TALLADEGA -- A National Geographic sponsored expedition ended in tragedy, when two researchers went missing and a sound man was seriously injured while on assignment in Alabama.

Scheduled for airing later this year, the "Expedition to the Edge" episode was intended to explore "Darkest America" for the existence of intelligent life forms in one of the reddest of the so-called "Red States" depicted on the U.S. electoral map.

"We spent nearly a year, training hard for this mission," said visibly shaken expedition leader Sir Peter Blythe Piton, "But all the hours of listening to Jeff Foxworthy, watching NASCAR races and studying every frame of the movie Deliverance simply could not prepare us for the horrors we found out there."

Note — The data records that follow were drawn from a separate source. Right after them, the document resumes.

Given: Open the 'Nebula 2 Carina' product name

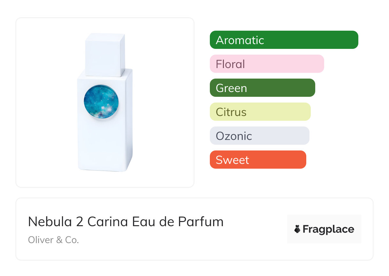Looking at the screenshot, I should 84,222.
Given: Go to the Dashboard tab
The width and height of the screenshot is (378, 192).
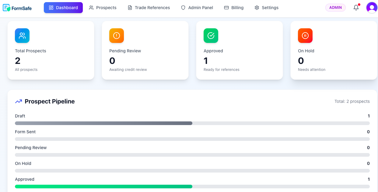Looking at the screenshot, I should pos(63,8).
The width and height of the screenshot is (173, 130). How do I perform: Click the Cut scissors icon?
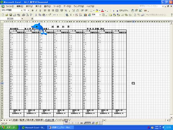[36, 15]
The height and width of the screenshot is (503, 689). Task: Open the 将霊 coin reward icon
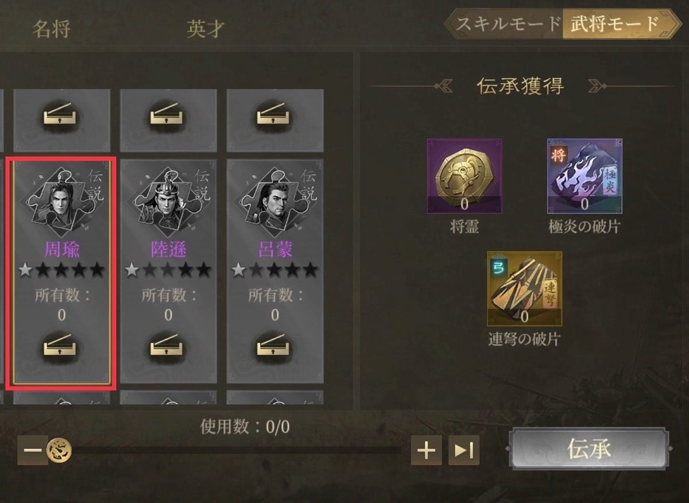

Academics world-wide have long been frustrated in their attempts to understand and explain the sub-culture of rural America. Piton's group was to ascend the Tallapoosa River in their quest to document the habits, rituals and conventions of tribes inhabiting the nether regions of North America's conservative landscape.

Since 1890 the National Geographic Society's Committee for Research and Exploration has supported more than 7,500 projects and expeditions—including the excavation of Machu Picchu, the discovery of Titanic, and the work of Jane Goodall, Dian Fossey, and the Leakey family. The committee funds vital research, embodying the Society's 115-year-old mission: "to increase and diffuse geographic knowledge."

Efforts to organize a search party to locate the missing researchers have been unsuccessful due to a lack of volunteers.